Currently, the RHEL9 image for RHOSP17 has LVM enabled on the disk, partitioned as per instructed in https://opendev.org/openstack/tripleo-image-elements/src/branch/master/elements/overcloud-partition-uefi/block-device-default.yaml. However, this LVM partition takes 100% of the disk, without leaving unused space at the end of the partitions. If there was, let's say, 20% of the disk left free at the end, that would give much more flexibility and the possibility of using the LVM Snapshots feature to take snapshots of the disk just before doing potentially destructive actions, such as upgrades. The idea would be to change the current partition: - name: lv_root base: vg extents: 69%VG - name: lv_tmp base: vg extents: 4%VG - name: lv_var base: vg extents: 15%VG - name: lv_log base: vg extents: 4%VG - name: lv_audit base: vg extents: 3%VG - name: lv_home base: vg extents: 4%VG - name: lv_srv base: vg extents: 1%VG to a one that does only adds up to 80%: - name: lv_root base: vg extents: 49%VG - name: lv_tmp base: vg extents: 4%VG - name: lv_var base: vg extents: 15%VG - name: lv_log base: vg extents: 4%VG - name: lv_audit base: vg extents: 3%VG - name: lv_home base: vg extents: 4%VG - name: lv_srv base: vg extents: 1%VG
Partition sizes on the built image only need to be big enough for the image installed contents.
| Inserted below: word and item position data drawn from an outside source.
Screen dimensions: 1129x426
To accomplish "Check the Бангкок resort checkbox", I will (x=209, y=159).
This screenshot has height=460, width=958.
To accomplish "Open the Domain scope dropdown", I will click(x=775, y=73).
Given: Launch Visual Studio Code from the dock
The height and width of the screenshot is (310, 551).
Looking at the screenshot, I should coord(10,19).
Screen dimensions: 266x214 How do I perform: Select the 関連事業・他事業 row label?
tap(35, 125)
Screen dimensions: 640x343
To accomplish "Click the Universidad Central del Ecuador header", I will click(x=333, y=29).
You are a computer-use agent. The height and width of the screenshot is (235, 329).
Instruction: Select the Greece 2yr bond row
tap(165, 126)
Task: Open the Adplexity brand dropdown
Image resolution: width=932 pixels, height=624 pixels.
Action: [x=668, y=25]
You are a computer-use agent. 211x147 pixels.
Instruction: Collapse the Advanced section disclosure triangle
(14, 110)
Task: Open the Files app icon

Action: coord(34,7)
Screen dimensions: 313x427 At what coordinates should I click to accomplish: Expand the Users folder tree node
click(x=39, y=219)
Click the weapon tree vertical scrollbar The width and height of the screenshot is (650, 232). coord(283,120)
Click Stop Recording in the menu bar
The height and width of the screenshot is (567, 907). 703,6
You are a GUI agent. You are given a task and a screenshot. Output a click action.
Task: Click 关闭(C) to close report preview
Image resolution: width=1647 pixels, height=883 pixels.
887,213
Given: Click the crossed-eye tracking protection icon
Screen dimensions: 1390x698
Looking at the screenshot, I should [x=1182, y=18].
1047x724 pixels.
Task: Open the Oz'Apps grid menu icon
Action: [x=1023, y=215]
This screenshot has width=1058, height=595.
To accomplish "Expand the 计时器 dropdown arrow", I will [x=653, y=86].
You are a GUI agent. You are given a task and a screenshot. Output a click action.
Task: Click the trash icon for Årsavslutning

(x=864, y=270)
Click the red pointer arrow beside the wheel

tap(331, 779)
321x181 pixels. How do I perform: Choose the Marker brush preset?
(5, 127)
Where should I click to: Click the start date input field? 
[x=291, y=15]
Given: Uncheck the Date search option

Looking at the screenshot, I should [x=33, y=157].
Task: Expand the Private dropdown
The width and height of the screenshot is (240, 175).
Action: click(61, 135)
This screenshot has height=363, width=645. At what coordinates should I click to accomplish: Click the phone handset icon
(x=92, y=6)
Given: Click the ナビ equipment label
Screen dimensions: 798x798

When the image is deployed to baremetal the volumes are expanded using the growvols[1] utility which can be given custom grow values[2] based on percentage of remaining disk or absolute values. The default growvols arguments are: /=8GB /tmp=1GB /var/log=10GB /var/log/audit=2GB /home=1GB /var=100% I think we need a clearer idea of snapshot space requirements, 20% takes a lot of space meant for /var. Maybe not that much is required when it only ever needs to handle short-lived thin snapshots for upgrade tasks. Ideally the size can be expressed in absolute terms instead of a percentage. Making /var smaller has an impact in CI with small disks, see [3]. There is actually quite a bit of development required here, I think it will require an RFE and getting it into 17.0 would be a big stretch. The tasks would be something like: - create a small lv_snapshots on the image, just like lv_srv - decide on growvols defaults to grow lv_snapshots, ideally in absolute storage, not percentage - ensure growvols supports growing a volume even when it doesn't have a mount point - manage the CI breakage for cases where /var is no longer big enough Only then would you have an empty volume which can be replaced by upgrade activity with whatever snapshot volumes you require. [1] https://opendev.org/openstack/diskimage-builder/src/branch/master/diskimage_builder/elements/growvols/README.rst [2] https://docs.openstack.org/project-deploy-guide/tripleo-docs/latest/provisioning/baremetal_provision.html#grow-volumes-playbook [3] https://trello.com/c/KPJoaarA/2402-cixpipelineosp17ceph-rhel9-ceph-storage-nodes-run-out-of-space-pulling-ceph-container
That seems like a plan to me. I think it might be a little optimistic trying to get this into 17.0, but it might be worth. I will discuss it with the rest of the team to check on the real priority this could be given. To get an absolute number for the lv_snapshots storage first we need to do some tests, as for now we do not really know how much snapshot space an upgrade will take. It is not easy to find out, as 16.2 does not provide LVM-enabled images, so we cannot test the snapshots from 16.1 to 17.0. And from 17.0 we still cannot upgrade to 17.1 which does not exist yet. Let's see how can we get to it.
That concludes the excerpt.